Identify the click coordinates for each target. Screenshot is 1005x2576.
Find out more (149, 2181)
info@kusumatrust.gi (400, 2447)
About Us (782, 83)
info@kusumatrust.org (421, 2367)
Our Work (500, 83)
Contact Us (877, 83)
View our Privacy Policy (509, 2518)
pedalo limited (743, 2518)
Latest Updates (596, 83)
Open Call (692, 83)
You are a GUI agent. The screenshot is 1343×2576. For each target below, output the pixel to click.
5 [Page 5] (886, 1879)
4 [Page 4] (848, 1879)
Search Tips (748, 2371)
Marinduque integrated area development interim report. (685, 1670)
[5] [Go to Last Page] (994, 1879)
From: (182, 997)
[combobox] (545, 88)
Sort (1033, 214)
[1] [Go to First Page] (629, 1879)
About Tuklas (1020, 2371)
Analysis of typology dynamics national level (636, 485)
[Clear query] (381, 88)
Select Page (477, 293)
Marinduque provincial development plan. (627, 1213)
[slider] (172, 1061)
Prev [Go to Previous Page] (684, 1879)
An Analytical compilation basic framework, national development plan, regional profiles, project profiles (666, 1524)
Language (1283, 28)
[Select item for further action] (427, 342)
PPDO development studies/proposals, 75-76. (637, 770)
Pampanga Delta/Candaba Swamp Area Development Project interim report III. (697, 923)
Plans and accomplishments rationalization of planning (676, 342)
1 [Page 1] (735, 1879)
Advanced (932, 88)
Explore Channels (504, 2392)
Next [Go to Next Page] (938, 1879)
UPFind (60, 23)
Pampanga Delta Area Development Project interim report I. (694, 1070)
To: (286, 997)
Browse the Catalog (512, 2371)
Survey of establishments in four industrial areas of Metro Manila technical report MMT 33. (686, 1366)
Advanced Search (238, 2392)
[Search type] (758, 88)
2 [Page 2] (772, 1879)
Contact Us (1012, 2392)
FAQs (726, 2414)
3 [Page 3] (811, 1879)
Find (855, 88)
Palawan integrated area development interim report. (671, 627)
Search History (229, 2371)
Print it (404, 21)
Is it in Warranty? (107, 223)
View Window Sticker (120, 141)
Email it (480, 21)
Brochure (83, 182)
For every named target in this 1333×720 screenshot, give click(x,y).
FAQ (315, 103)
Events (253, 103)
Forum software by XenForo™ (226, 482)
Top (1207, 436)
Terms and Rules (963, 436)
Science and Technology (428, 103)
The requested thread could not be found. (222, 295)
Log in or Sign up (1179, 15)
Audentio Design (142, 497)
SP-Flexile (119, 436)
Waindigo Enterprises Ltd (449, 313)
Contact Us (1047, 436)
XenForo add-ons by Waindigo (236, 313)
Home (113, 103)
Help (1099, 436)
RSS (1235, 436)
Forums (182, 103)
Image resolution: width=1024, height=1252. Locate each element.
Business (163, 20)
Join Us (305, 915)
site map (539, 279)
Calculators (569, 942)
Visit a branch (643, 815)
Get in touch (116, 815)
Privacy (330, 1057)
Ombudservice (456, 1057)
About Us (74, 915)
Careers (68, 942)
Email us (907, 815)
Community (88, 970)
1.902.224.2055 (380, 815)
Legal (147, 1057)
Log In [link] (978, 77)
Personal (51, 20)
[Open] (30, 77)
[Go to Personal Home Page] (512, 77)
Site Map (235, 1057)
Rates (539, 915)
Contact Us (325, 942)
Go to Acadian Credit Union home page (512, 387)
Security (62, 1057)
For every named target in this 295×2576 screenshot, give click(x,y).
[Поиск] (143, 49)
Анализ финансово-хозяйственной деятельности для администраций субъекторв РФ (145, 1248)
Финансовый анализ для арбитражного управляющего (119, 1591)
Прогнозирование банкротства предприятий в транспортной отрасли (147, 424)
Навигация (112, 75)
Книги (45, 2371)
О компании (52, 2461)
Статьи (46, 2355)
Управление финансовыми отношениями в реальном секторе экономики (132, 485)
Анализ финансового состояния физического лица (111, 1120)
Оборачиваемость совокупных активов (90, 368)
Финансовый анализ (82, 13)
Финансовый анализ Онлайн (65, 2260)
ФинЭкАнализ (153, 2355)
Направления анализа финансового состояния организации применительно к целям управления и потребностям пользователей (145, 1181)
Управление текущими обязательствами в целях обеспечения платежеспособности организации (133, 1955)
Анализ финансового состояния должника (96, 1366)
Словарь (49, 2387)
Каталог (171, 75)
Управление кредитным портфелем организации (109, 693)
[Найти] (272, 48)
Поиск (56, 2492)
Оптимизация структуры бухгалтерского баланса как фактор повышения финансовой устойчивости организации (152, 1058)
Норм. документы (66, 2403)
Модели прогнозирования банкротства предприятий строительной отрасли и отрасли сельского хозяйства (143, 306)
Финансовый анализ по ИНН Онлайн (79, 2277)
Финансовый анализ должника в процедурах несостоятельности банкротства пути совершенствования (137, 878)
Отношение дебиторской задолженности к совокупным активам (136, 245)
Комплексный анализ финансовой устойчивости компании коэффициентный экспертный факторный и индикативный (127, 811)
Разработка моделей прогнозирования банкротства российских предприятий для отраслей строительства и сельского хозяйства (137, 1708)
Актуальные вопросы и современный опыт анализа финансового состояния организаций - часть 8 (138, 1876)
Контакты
*****
* Written task: Collect every line in the entries above that contains the word "Delta".

* Answer for this exercise:
Pampanga Delta/Candaba Swamp Area Development Project interim report III. (697, 923)
Pampanga Delta Area Development Project interim report I. (694, 1070)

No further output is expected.